[REQUIRED WORK] Rewrite the lines of the material below as a numbered list, omitting blank lines and leaving the pictures out.

═══ RECORDS TO PROCESS

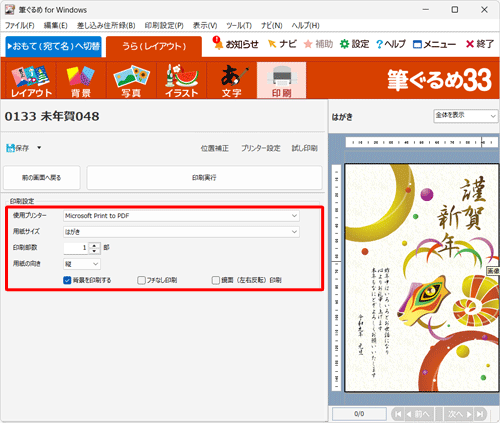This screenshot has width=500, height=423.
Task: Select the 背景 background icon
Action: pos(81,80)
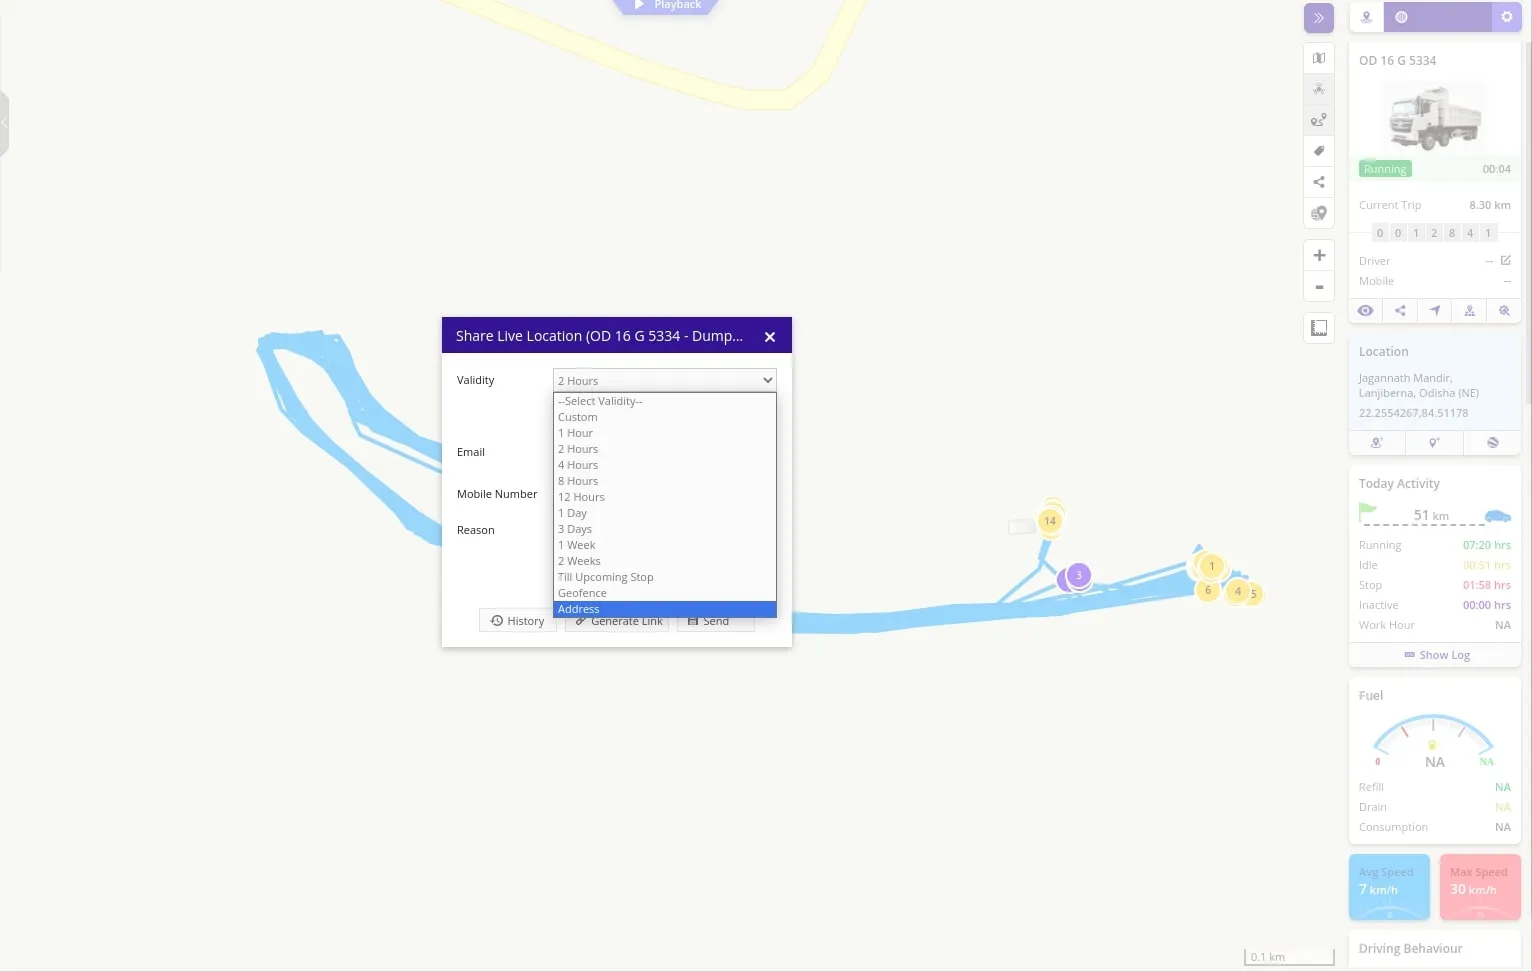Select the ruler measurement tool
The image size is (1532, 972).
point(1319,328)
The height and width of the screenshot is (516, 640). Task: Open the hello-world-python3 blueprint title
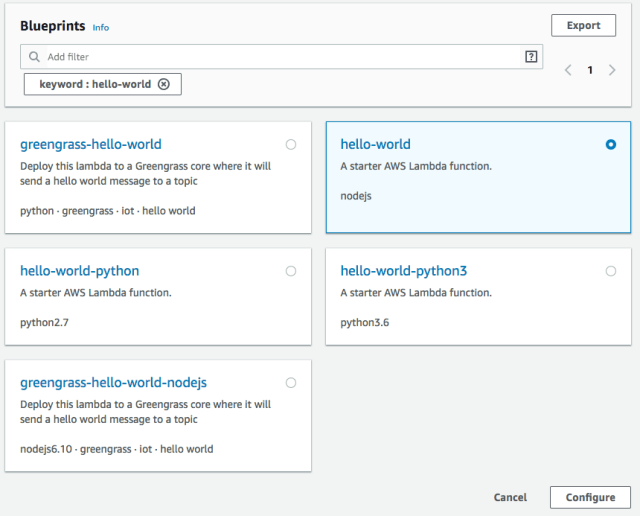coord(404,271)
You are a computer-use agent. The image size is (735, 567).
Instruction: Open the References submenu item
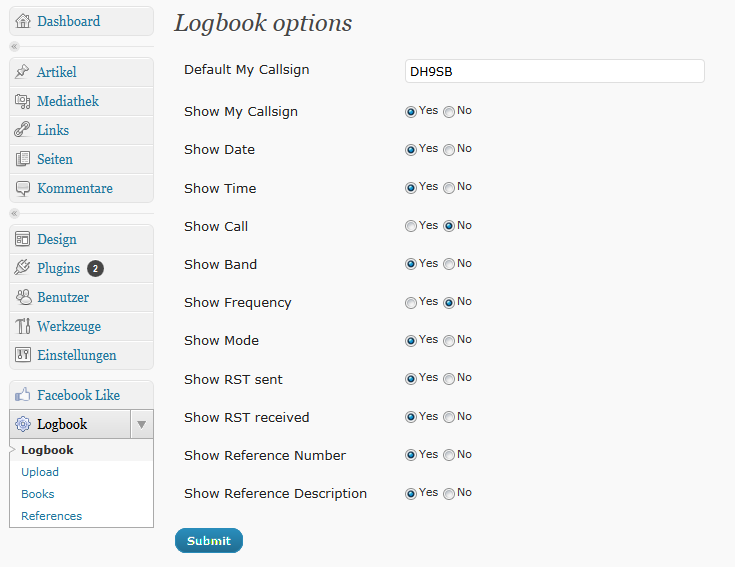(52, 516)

══════

[RESPONSE BELOW]
1. This screenshot has width=500, height=423.
2. Task: Select the 背景 background icon
3. Action: pos(81,80)
4. Select the ruler measurement tool
5. The image size is (1532, 972).
6. point(1319,328)
7. The height and width of the screenshot is (516, 640). Task: Open the hello-world-python3 blueprint title
8. coord(404,271)
9. You are a computer-use agent. The image size is (735, 567).
10. Instruction: Open the References submenu item
11. (52, 516)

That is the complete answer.